DFS vs BFS — Which to Use When
Both are O(V + E). Both visit every node. The difference is the order of visits — and that controls which problems each one solves cleanly.
The cheat sheet:
| If the question is about… | Reach for… |
|---|---|
| Shortest path in number of edges | BFS |
| Any path / existence of a path | DFS or BFS |
| Connected components / counting groups | DFS (sweep) |
| Cycle detection in a directed graph | DFS |
| Topological sort | DFS |
| Spread / infection / multi-source distance | BFS (multi-source) |
| Bipartite check (2-coloring) | BFS |
| Tree problems (Day 6) | DFS |
| Backtracking (“try every choice, undo, try next”) | DFS |
| Level-by-level processing | BFS |
| State-space search where every move costs 1 | BFS |
| State-space search with varied costs | Dijkstra (Day 21) |
The single most reliable rule:
If the problem says “shortest” or “minimum number of steps” on an unweighted graph, use BFS. Otherwise default to DFS.
The deeper why
These two algorithms differ in what they prove as they walk.
What BFS proves
When BFS pops node X with distance d, it has proven:
“There is no shorter path from start to X than d.”

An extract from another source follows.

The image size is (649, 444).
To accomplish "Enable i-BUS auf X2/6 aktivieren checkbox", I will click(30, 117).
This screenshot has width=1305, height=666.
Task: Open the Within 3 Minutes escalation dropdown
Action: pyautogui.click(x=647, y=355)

That’s because BFS finishes layer d-1 before starting layer d. If a shorter path existed, X would have been in an earlier layer. This is why BFS solves shortest-path problems for free — the order of visits is the proof.
What DFS proves
When DFS finishes visiting node X (returns from the recursive call), it has proven:
“Every node reachable from X has been fully explored.”
This is why DFS solves problems about subtree-style properties: every descendant has been processed before the ancestor finishes. Topological sort, cycle detection via post-order timestamps, and tree-style aggregations all exploit this.
A worked decision example
Problem 1: “Given a maze, find the shortest number of moves to reach the exit.”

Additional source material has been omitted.